(Photo: As part of their volunteer work with Sarah’s Inn, an organization that serves families affected by domestic violence, Gloria Goray, left, and Natalia Prato organized a food drive at Dominican University.)


A desire to help women and raise awareness of domestic violence — particularly within the Latinx community — inspired two Dominican University students to volunteer with a local organization serving families affected by violence.

Gloria Goray and Natalia Prato, both psychology majors and rising seniors, teamed up with west suburban Sarah’s Inn for their Schmitt Scholars project during the 2021-22 school year. Schmitt Scholars engage in community-based learning and leadership projects as part of the program.

“Coming from a Latinx background, we knew we wanted to serve that community in some way,” Prato said. “That quickly led to thinking about Latinas and the role of women in that culture. We both also had a lot of shared classes (in the fall) semester that talked about the repression of women globally, so we had all these things that were intersecting.”

Discussions eventually centered around volunteering for an agency dedicated to domestic violence intervention and support, and Sarah’s Inn invited the students to come on board.

“A lot of the Dominican values align with the values of Sarah’s Inn,” Goray said. “Both are about helping others, and I reflected on that while at Sarah’s Inn."

Serving Chicago and 22 surrounding suburbs in western Cook County, Sarah’s Inn offers intervention, legal support services and other resources to adults and children impacted by domestic violence. The organization also operates a 24-hour crisis service line and provides domestic violence education, prevention and training.

Last year, 1,200 adults, children and teens received free advocacy and counseling services from Sarah’s Inn; nearly 6,300 middle and high school age youth attended educational sessions in violence prevention and cultivating healthy relationships; and 107 perpetrators of violence participated in the Partner Abuse Intervention Program.

“For us, it’s not just about providing services to victims,” said Mariam Ideis, volunteer coordinator with Sarah’s Inn. “We want to break the cycle of violence for future generations.”

With the organization, Goray and Prato helped to inventory donated and restock food pantries operated by the organization. Over the last year, Sarah’s Inn has received more than 23,000 donated items ranging from food and clothing to toys and school supplies, Ideis said.
The pair also edited a podcast, translated educational workbooks from English to Spanish, hosted a presentation at Dominican University on domestic violence awareness and launched an on-campus food drive in December, collecting 140 nonperishable food items for Sarah’s Inn clients.

“We set up the boxes and gave people a week to donate things,” Goray said. “I was thinking we wouldn’t get that many items. Personally, I was really grateful to see how much people cared about donating.”

In particular, the drive collected a number of Hispanic foods for the large Latinx client base that Sarah’s Inn serves.

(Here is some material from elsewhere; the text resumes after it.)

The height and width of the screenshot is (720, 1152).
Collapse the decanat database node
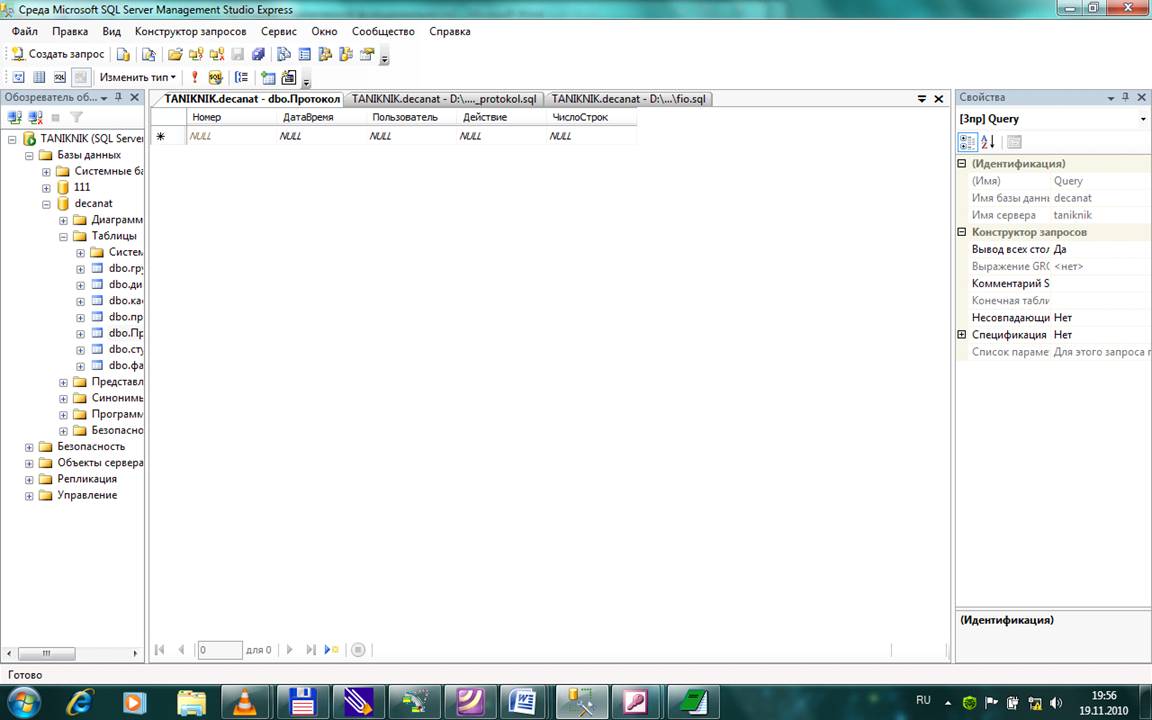click(46, 204)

“Dominican is obviously a Hispanic Serving Institution, so a lot of students were donating things they eat at home, which was really cool,” Prato said. “It was a way to pay homage to our culture and also serve Sarah’s Inn clients.”

The domestic violence awareness presentation that the pair hosted on campus focused on identifying signs of abuse,  strategies for speaking to a loved one in distress and providing resources for help.

“It was nice to feel that there was some sort of action being taken and that the work we were doing for Sarah’s Inn was not just a short-term thing,” Prato said. “We were spreading resources. We gave out business cards and information that others could share with anyone who needed it.”

Ideis praised the students for their go-getter attitudes as volunteers.

“They had this thirst for knowledge and were interested in the work we were doing,” she noted.

As psychology majors, the pair are “emotionally invested” in the topic of domestic violence awareness and intervention, Prato said. Their volunteerism further cemented their interest in working with survivors of domestic violence within their future careers, they say.

“I think volunteering with Sarah’s Inn and seeing the reality of the clients they work with, in combination with the coursework I had this year — which focused on the oppression of women locally and globally — really confirmed that I want to be working with victims of domestic and sexual violence,” Prato said.

“I remember reading articles from Mexico about women suffering from domestic violence and not a lot being done about it,” Goray added. “That hits close to home because it’s happening in my culture. I want to do something to address it.”